TEXT SEGMENT:
^^^^^^^^^^^^^^^^

I guess what I'm hoping for is a eureka moment where it all comes together and I take off. I like to set my goals to unreachable. As far as progression goes it feels to me that if I got my next goal too easily then I didn't reach for enough. It's basically a progression thing. I'm happy if I fall just short of where I wanted as long as I'm ahead of where I was before. The crossover turns are something that I didn't get in either lesson I took so I'm looking forward to trying it.

One thing I'm still wondering about is waxing a new sintered base. There seems to be dissenting opinions on it. It holds more wax so I can wax less? It needs more wax so I need to wax more? What happens on a dry base? Do I just lose speed? That might be optimal if I'm not risking damage to the board for the first day or two on gentle groomers. I'll probably take along a wax kit.


----------



## linvillegorge (Jul 6, 2009)

One other piece of advice...

I would recommend setting your own peronal goes as far as your progression goes. I wouldn't worry about comparing your skills to those of the people in your group.

Plus, don't worry about "beating" anyone. One of the biggest tips I picked up in the lesson I took was that speed didn't equate to skill. Just because you're riding fast doesn't mean you're riding well. The first thing the instructor did was have me slow down and really work on my technique. A couple of days of doing that and that's when I was able to start really progressing. You gotta get that technique down before you worry about speed.

Here's why I say this...

^^^^^^^^^^^^^^^^

RECORDED DATA:
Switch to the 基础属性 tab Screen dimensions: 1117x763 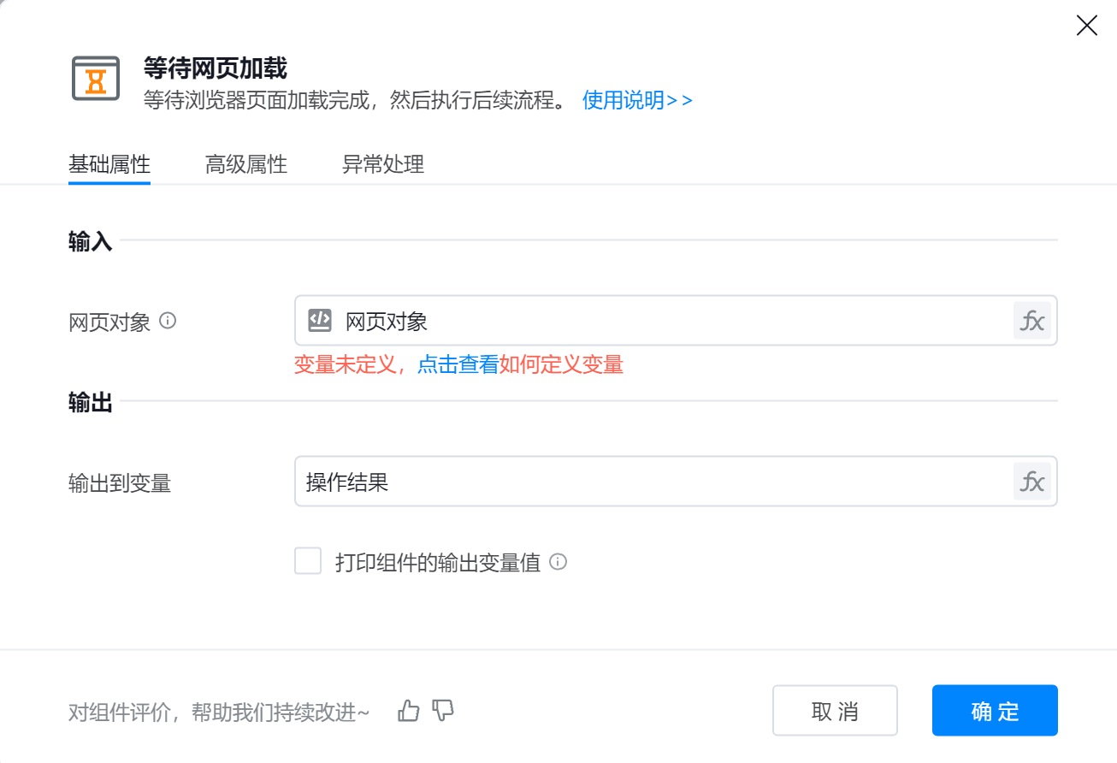pos(109,164)
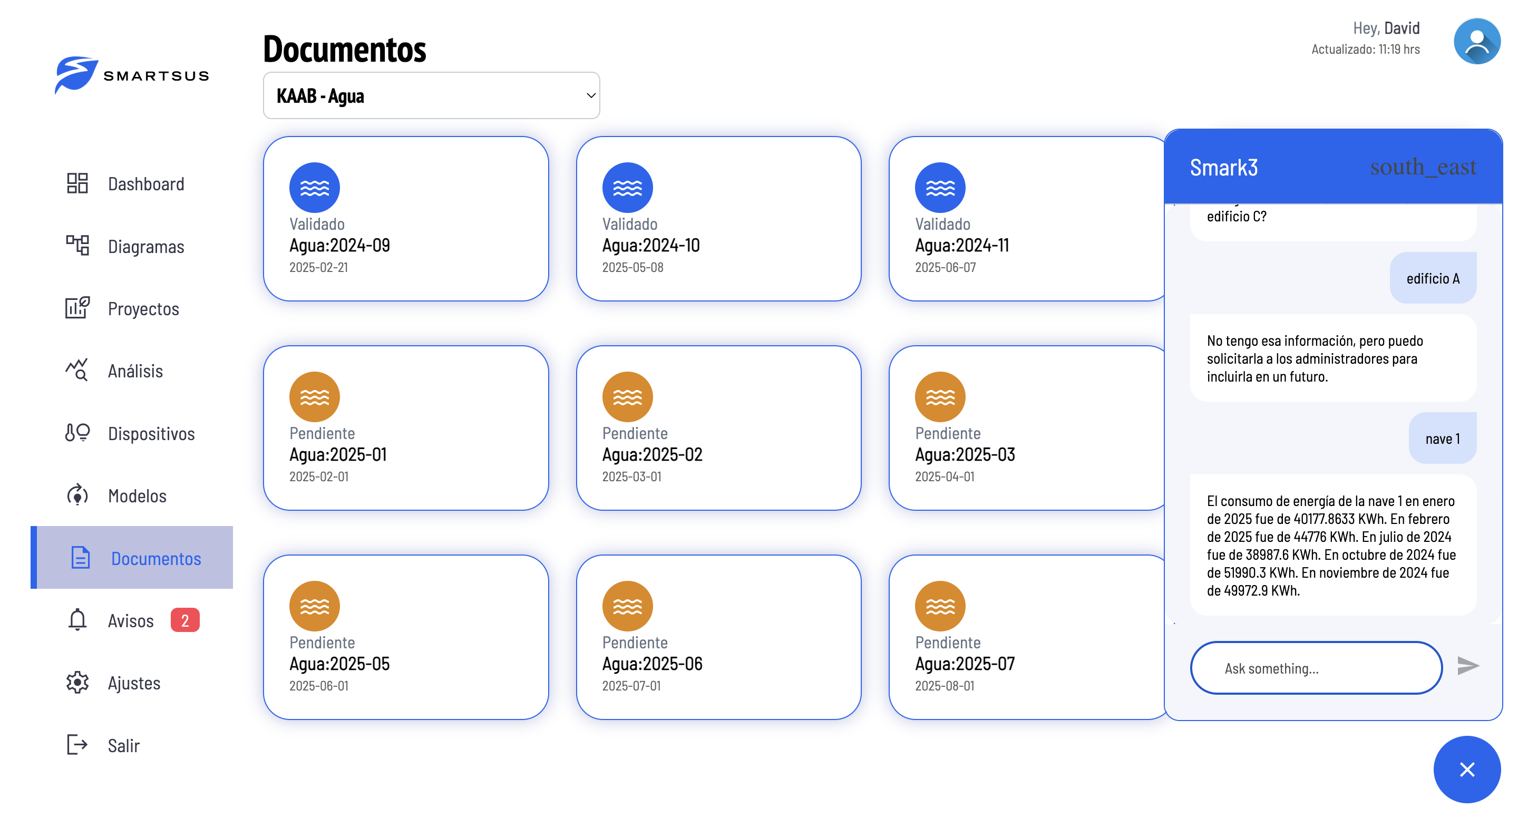Click the Análisis magnifier graph icon
Screen dimensions: 1518x817
point(77,370)
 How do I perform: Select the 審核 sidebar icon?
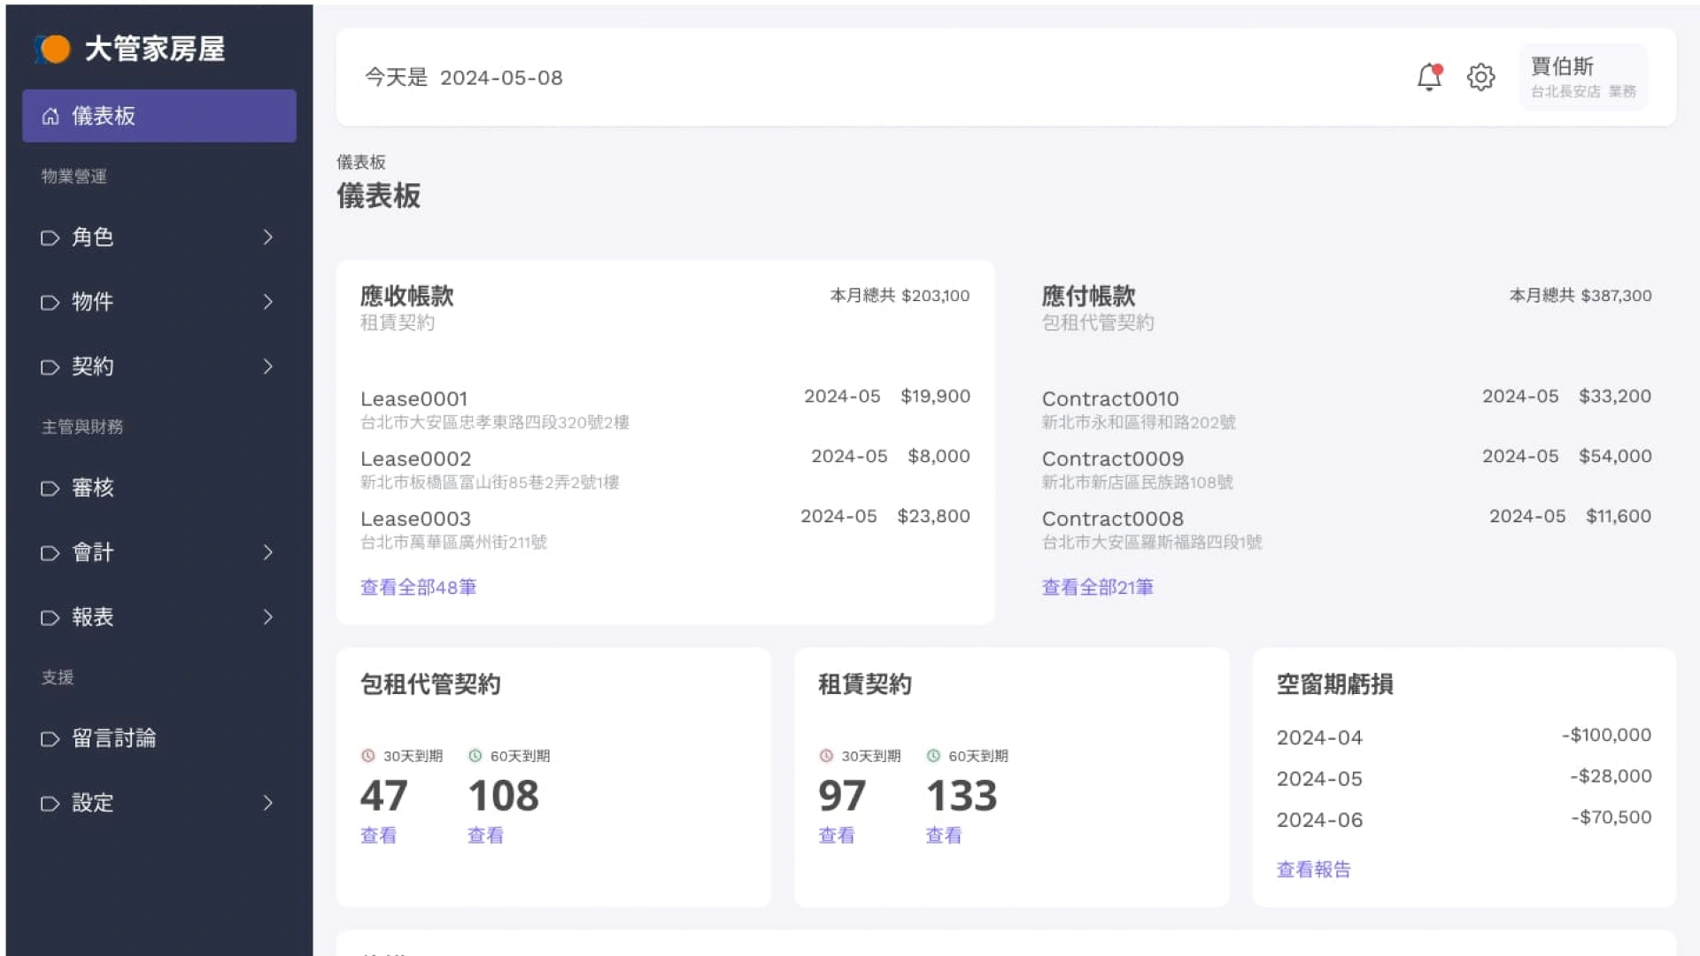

^^^^^^^^^^^^^^^^

OBJECTIVE: In the snowboarding forum excerpt, copy word for word the passage starting with "I would recommend" and going on through "worry about speed.". You won't need the lines above.

TASK RESULT:
I would recommend setting your own peronal goes as far as your progression goes. I wouldn't worry about comparing your skills to those of the people in your group.

Plus, don't worry about "beating" anyone. One of the biggest tips I picked up in the lesson I took was that speed didn't equate to skill. Just because you're riding fast doesn't mean you're riding well. The first thing the instructor did was have me slow down and really work on my technique. A couple of days of doing that and that's when I was able to start really progressing. You gotta get that technique down before you worry about speed.